Documentaries, even fake ones, are all about inquiry, and watching Guest's characters (especially Corky St. Clair, the neurotically deluded and inept theater bitch maestro of ''Guffman''), you don't just giggle -- you fall in love with their self absorption, their heroic second rateness, their hidden shades of madcap myopia.
In Best in Show, Guest's new comedy about the Mayflower dog show in Philadelphia and the infantile middle class eccentrics whose pets compete in it, you giggle every so often, but you never give yourself over to the characters, and that's because Guest hasn't discovered enough layers in them. He's reassembled most of the brilliant improvisational players from ''Waiting for Guffman,'' but this time they're cast as two bit fruitcakes whose humorous soft center is the projection of their vanity onto their pooches. Since that rather unoriginal satiric flaw becomes obvious, in most cases, within 30 seconds, the film has little to do but repeat the same giant bull's eye gags over and over again.
The picture hits an overstated note from its opening scene, in which Parker Posey and Michael Hitchcock appear in a therapist's office as a hysterical couple who dote on their weimaraner as if it were a real child.

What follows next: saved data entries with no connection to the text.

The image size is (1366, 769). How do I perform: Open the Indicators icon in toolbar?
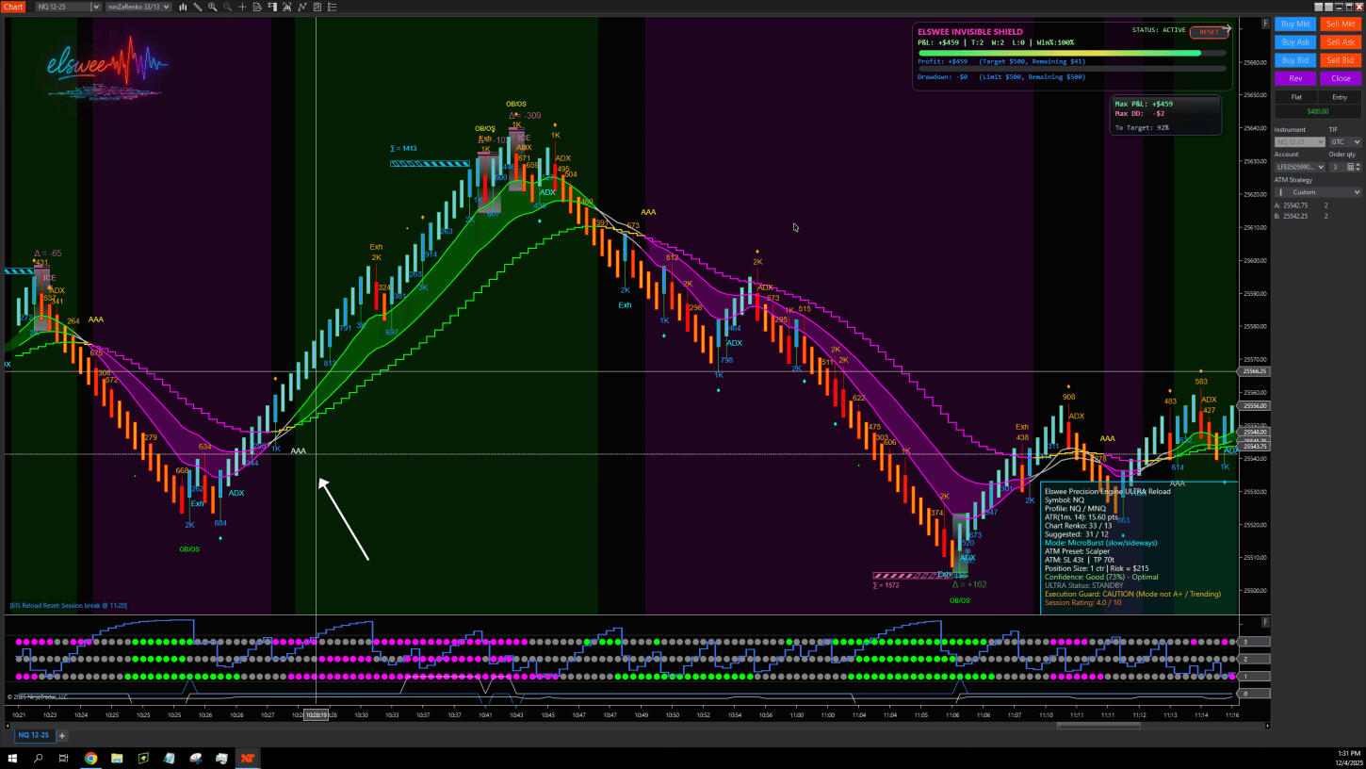287,7
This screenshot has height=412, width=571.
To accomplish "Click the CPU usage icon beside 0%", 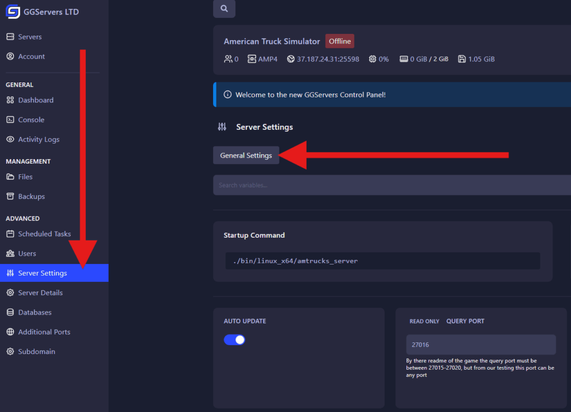I will click(372, 59).
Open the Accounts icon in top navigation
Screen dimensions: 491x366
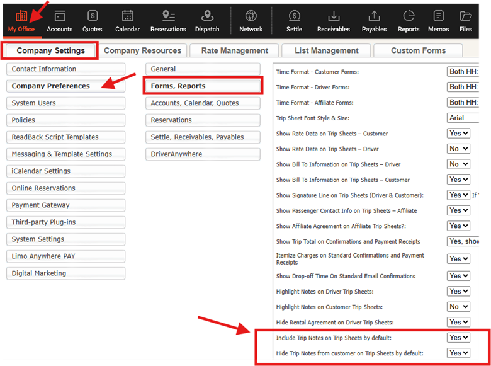60,16
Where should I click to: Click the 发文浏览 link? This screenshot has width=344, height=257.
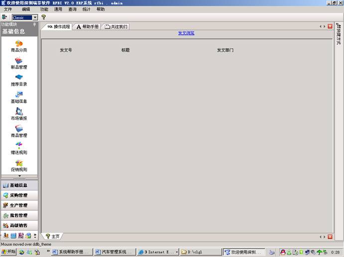tap(186, 33)
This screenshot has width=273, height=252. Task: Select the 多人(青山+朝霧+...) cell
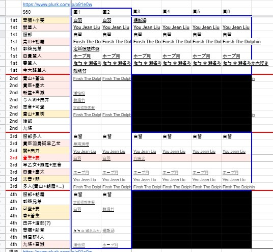46,186
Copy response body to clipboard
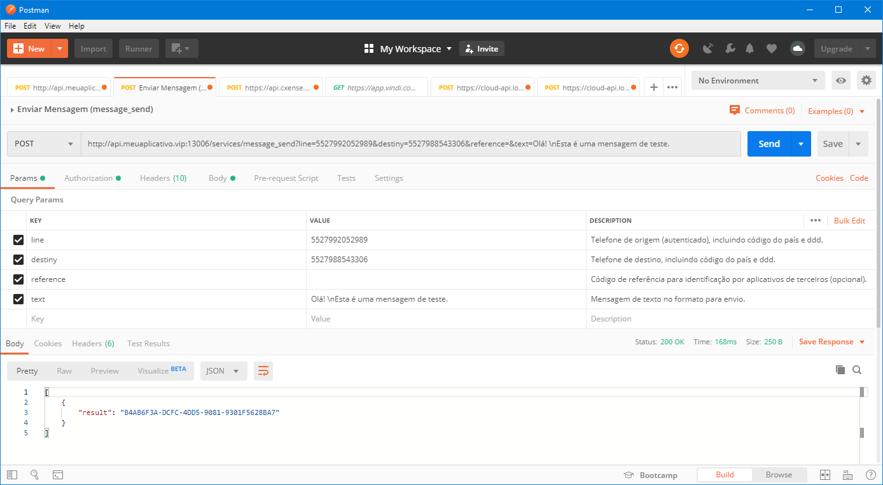The height and width of the screenshot is (485, 883). pos(840,370)
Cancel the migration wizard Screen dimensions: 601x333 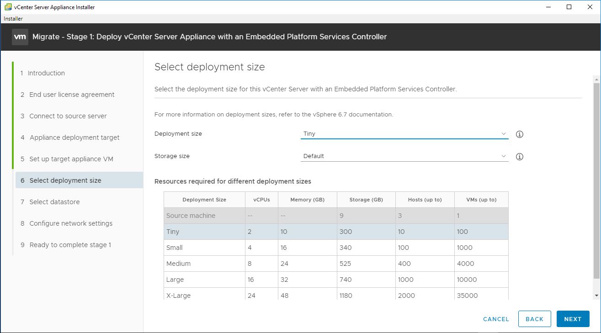pos(496,319)
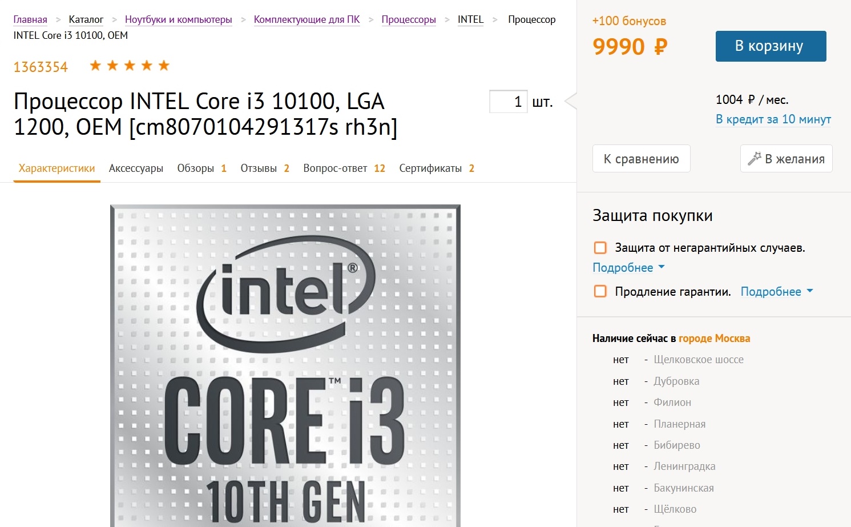Open the Характеристики tab
The height and width of the screenshot is (527, 851).
click(x=57, y=168)
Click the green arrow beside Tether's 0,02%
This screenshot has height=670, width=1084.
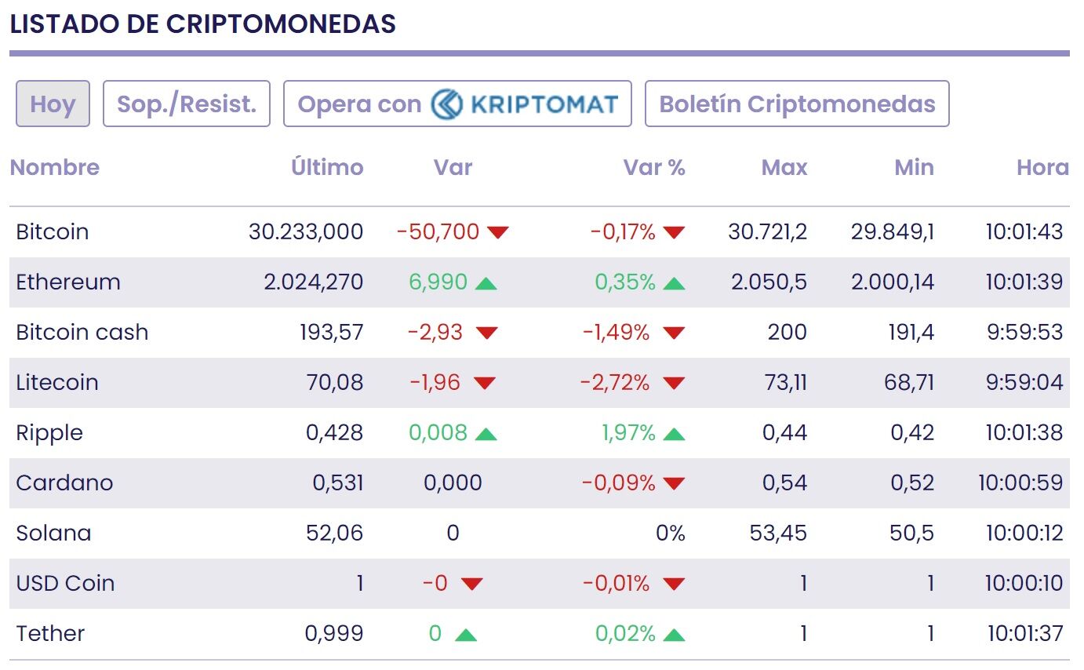click(673, 634)
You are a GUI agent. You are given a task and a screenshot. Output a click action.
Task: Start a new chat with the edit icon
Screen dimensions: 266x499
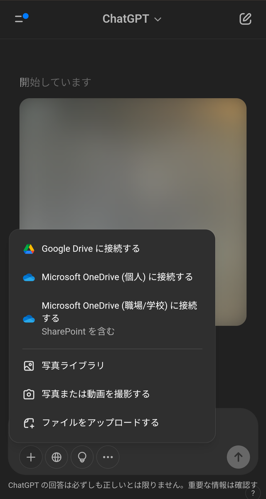click(x=245, y=19)
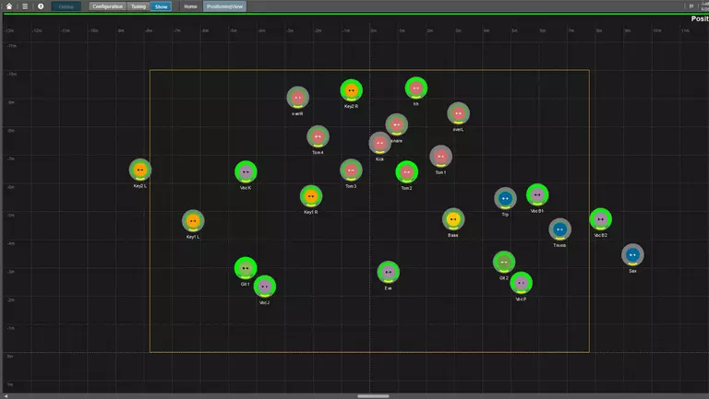The height and width of the screenshot is (399, 709).
Task: Open the PositioningView tab
Action: 224,6
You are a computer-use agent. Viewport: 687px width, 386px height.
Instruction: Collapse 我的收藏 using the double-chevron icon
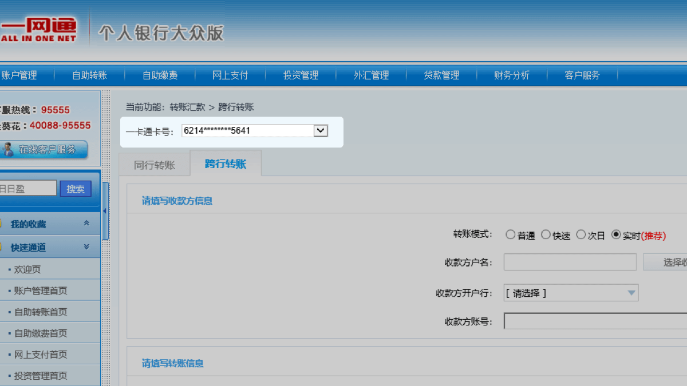[86, 224]
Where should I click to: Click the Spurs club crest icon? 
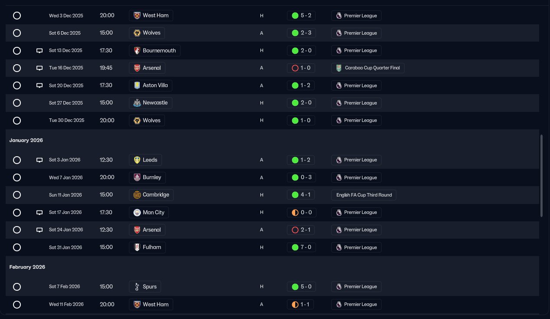click(x=137, y=286)
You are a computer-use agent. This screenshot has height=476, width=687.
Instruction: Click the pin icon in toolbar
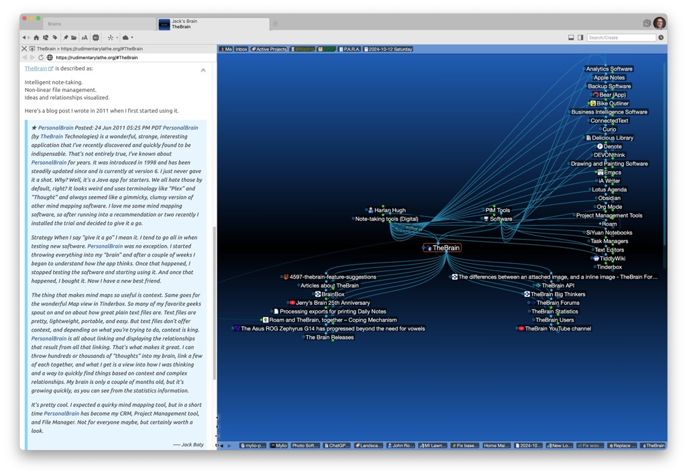point(66,38)
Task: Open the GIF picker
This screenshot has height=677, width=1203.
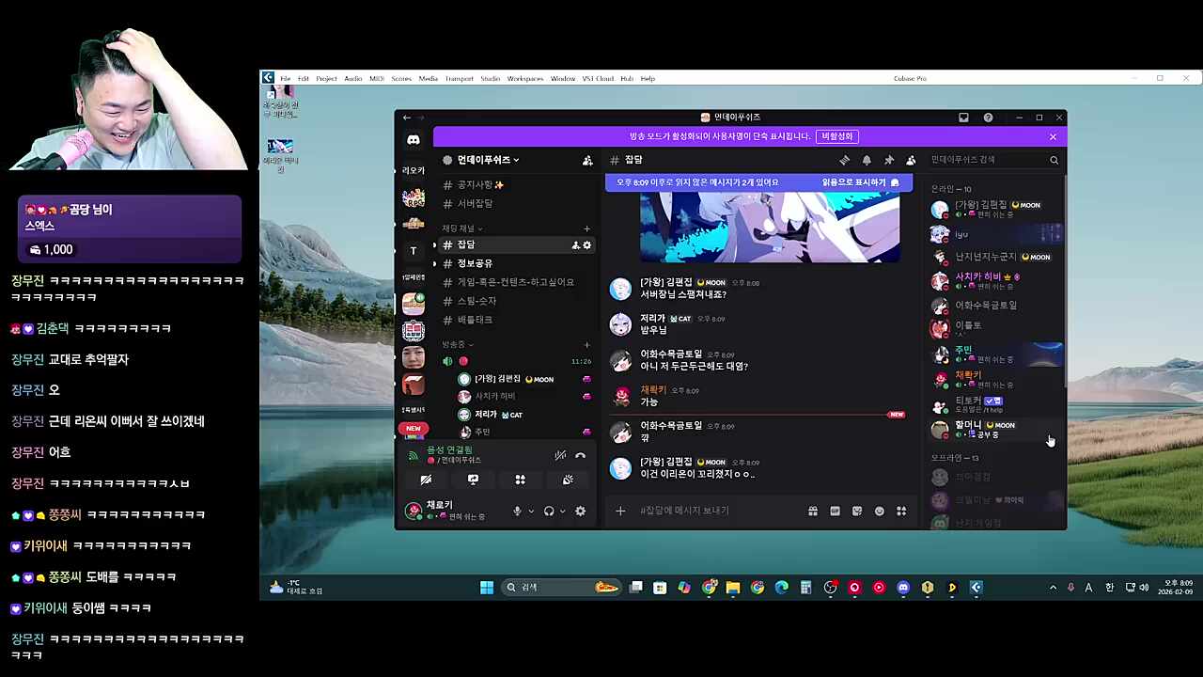Action: point(835,511)
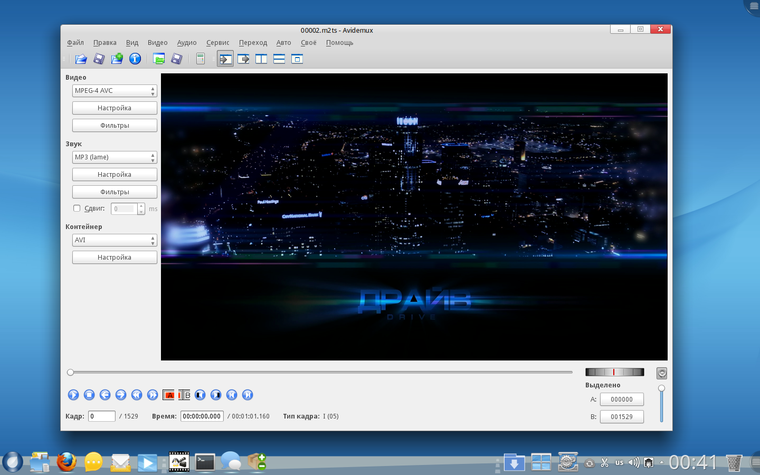The width and height of the screenshot is (760, 475).
Task: Enable the Сдвиг audio shift checkbox
Action: (x=77, y=208)
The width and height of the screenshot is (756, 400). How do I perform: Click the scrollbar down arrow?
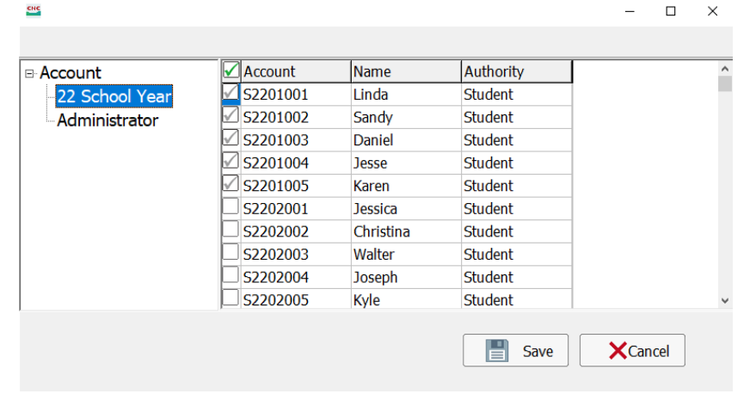[x=725, y=300]
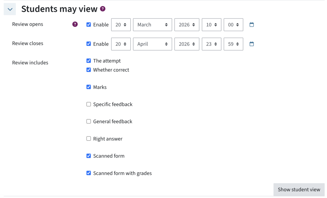Open calendar picker for Review closes

(x=252, y=44)
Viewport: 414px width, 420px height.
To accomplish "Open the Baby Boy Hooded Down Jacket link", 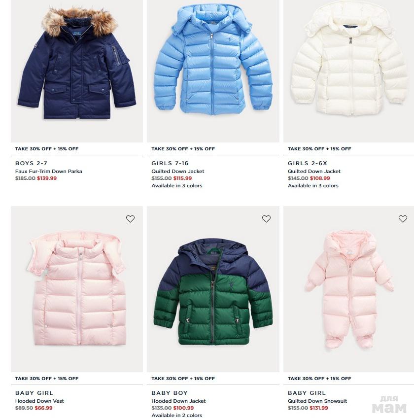I will [x=178, y=401].
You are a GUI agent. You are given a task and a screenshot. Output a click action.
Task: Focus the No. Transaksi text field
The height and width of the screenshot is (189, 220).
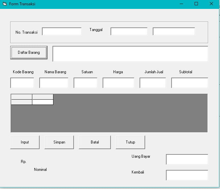click(x=62, y=32)
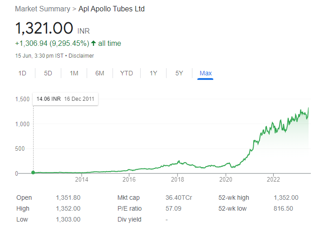Switch to the 5D range tab
The image size is (319, 227).
point(48,73)
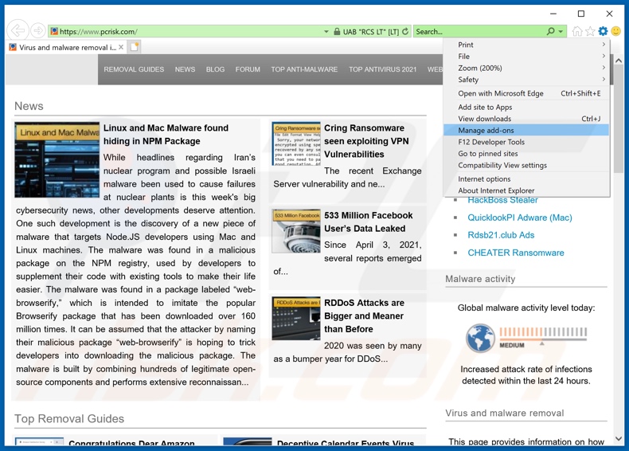Screen dimensions: 629x451
Task: Open a new tab button
Action: click(135, 47)
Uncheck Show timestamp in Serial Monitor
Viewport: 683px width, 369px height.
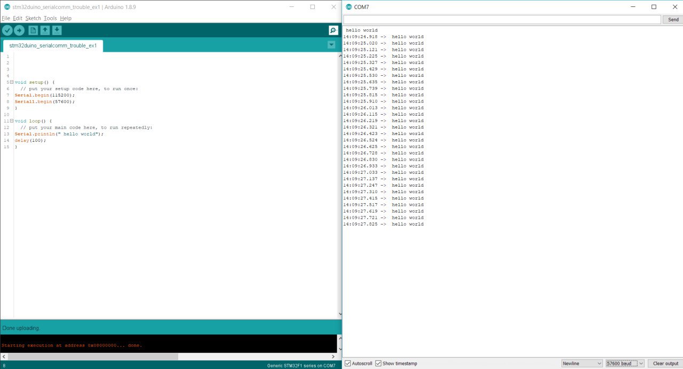pyautogui.click(x=378, y=363)
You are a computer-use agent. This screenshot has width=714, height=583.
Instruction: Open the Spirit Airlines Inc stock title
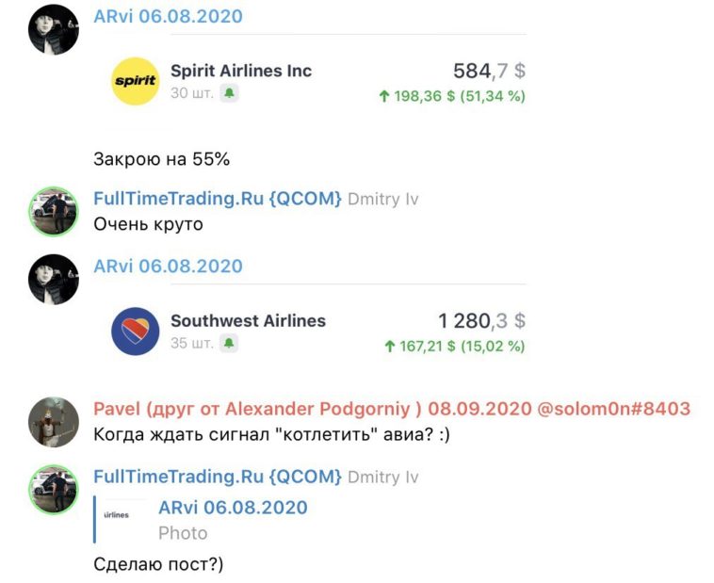coord(241,71)
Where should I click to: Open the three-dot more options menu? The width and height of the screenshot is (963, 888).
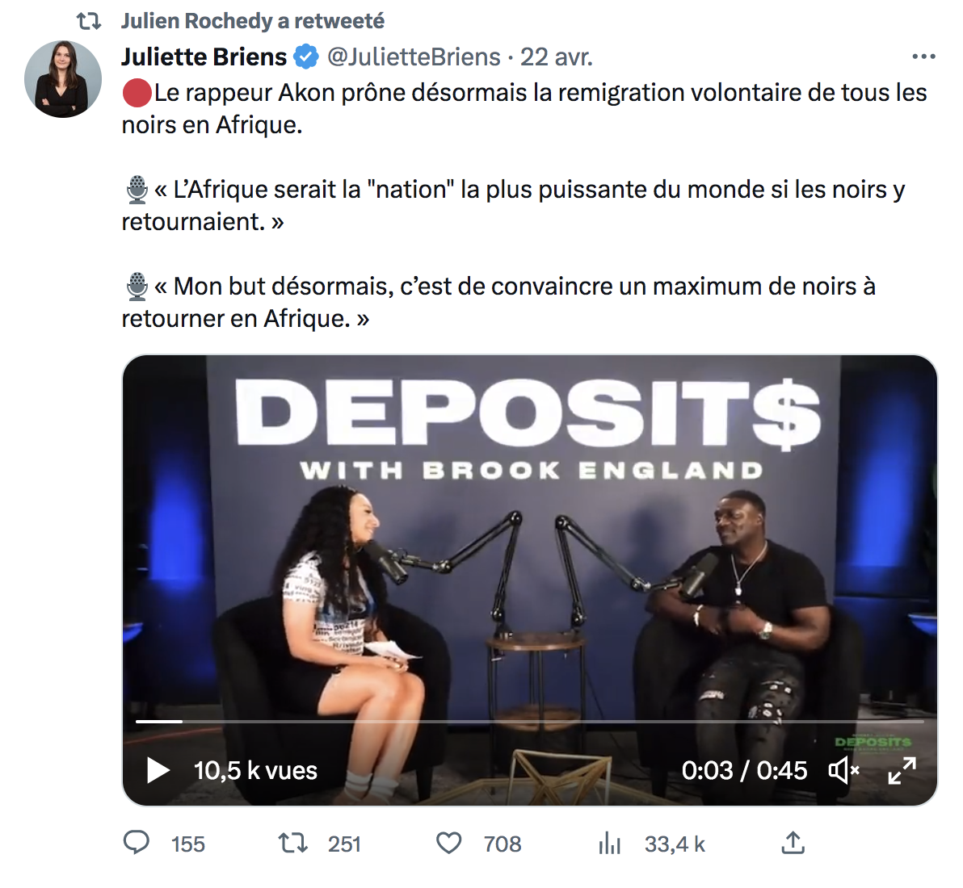point(923,57)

Shrink jokes are old hat, as are ''dog owners as mommy and daddy'' jokes, and can we really buy that both of these two would be wearing braces?
Guest has better luck with an acerbic gay pair (Michael McKean and John Michael Higgins) who are more primped and primed than their shih tzu, but Eugene Levy, as a terrier owner with two left feet (literally), just does a tamer riff on his ''Guffman'' putz. Guest himself is content to melt into the ensemble this time as Harlan Pepper, a North Carolina fishing store owner who talks to his prize bloodhound in a courtly James Carville drawl. Harlan is silly in an oddly dignified way, and that's about all there is to him. Guest gets brownie points for modesty, but ''Best in Show'' feels stranded without a protagonist, a mocking center of gravity.
At the dog show, Fred Willard shows up as one half of the broadcast team, and the film suddenly bristles to vulgar, antic life. Willard's Buck Laughlin is one of those spectacular American ignoramuses who will say anything and assume that it's a showstopper simply because he thought of it. He knows nothing about dogs, but that doesn't keep him from theorizing out loud (''It's terrible to think that in some countries, these dogs are eaten!''), as his British partner looks on in barely muted horror. Willard has the slingshot zest, the unruly force of ego, that's missing from the rest of ''Best in Show.'' This one, I'm afraid, just goes to 5.